At the end of Paul’s set, Janis pulled her chair closer to mine. Her already famous face was a little puffy and her eyes gleamed from under tired-looking lids, but her energy attracted glances and attention to our table. She had to shout over the roar of the crowd’s attempt to get Paul back for an encore.

“I’m coming to hear you sing tomorrow!” she said in a loud voice. I responded, hoping she could hear me over the noise, that I was looking forward to my gig. As Paul left the stage and the room quieted down, Janis leaned across the table, speaking softly, intimately, into my ear.

“You know,” she said, “one of us is going to make it. And it’s not going to be me.”

Janis’ words have haunted me for more than four decades. I have never quite known what to make of them. We did not know each other well, and she could not have known how much I was drinking. But it has been my experience that a drunk can spot a drunk a mile away. Perhaps it was simply her reaching out into the world for company.

Janis and I laughed awkwardly then, strangely embarrassed, both of us, by the intimations of fate and the echoes of the early deaths of many artists. Janis’ drinking and drugging seemed all of a piece with her dramatic, in-your-face lifestyle and persona. Her audiences expected her to behave badly, to live out there on the edge. They took all she gave them and seemed to protect her with their screams, with their outsized enthusiasm, with their passionate, loud approval.

The truth was, of course, that I was as close to the edge as Janis, but in the eyes of the public, I was the girl with wildflowers in her hair and, some said, a voice like a mountain stream. Janis was expected to fly too high and eventually to crash. I was expected to be the flower-child folksinger who might soar but would come softly to my feet in golden fields.

Two years later, on October 4, 1970, Cookie, who was still her road manager, would discover Janis’ dead body in her room at the Landmark Hotel in L.A.

Sad times, sad girl, gone at twenty-seven.

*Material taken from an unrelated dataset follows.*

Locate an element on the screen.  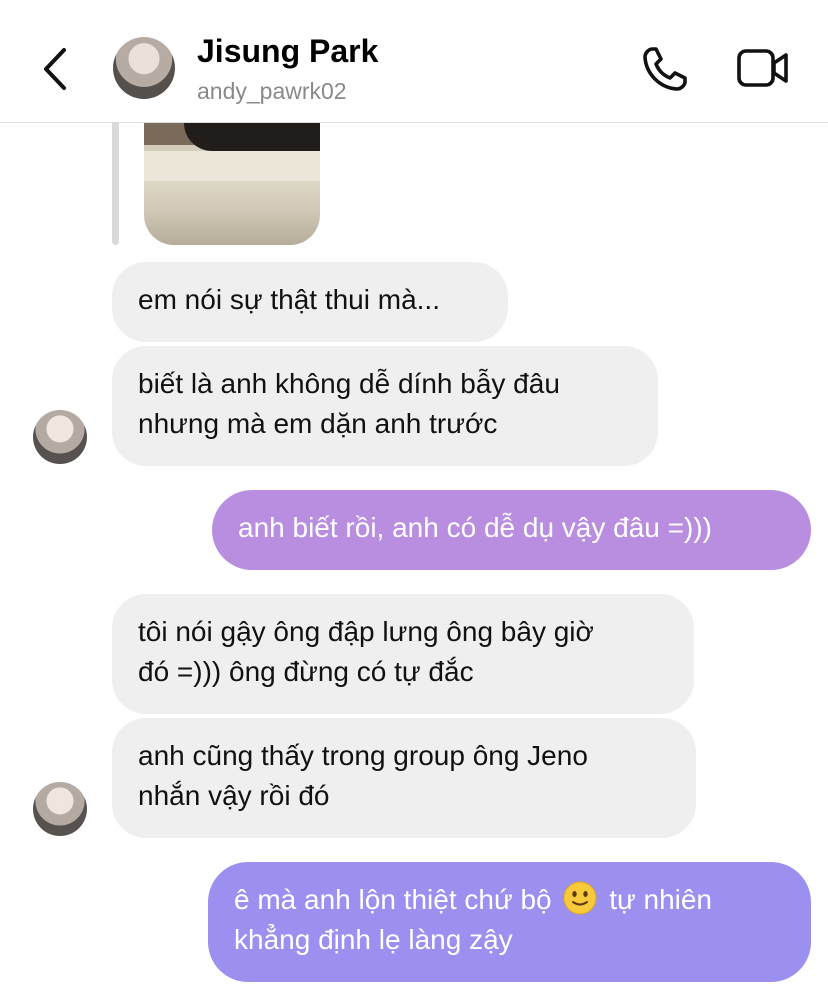
contact-avatar is located at coordinates (144, 68).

Janis defined the riotous rock-and-roll circus of the sixties, and she had been right—she did not survive it.



In 1969 I was traveling back and forth from New York to L.A. as my affair with Stephen progressed. Crosby, Stills and Nash was beginning to record, and Stephen and I were still working on my new album.

I found myself back in California in April for a concert at the Santa Monica Civic Center. Stephen met me at my hotel that afternoon; it was a time when our romance—thrilling but sometimes rocky—was difficult to manage, between his recording and my touring. He walked into my room that day at the Holiday Inn carrying a guitar case and smiling. We embraced, he wished me an early happy birthday, and I realized all would be well. I relaxed.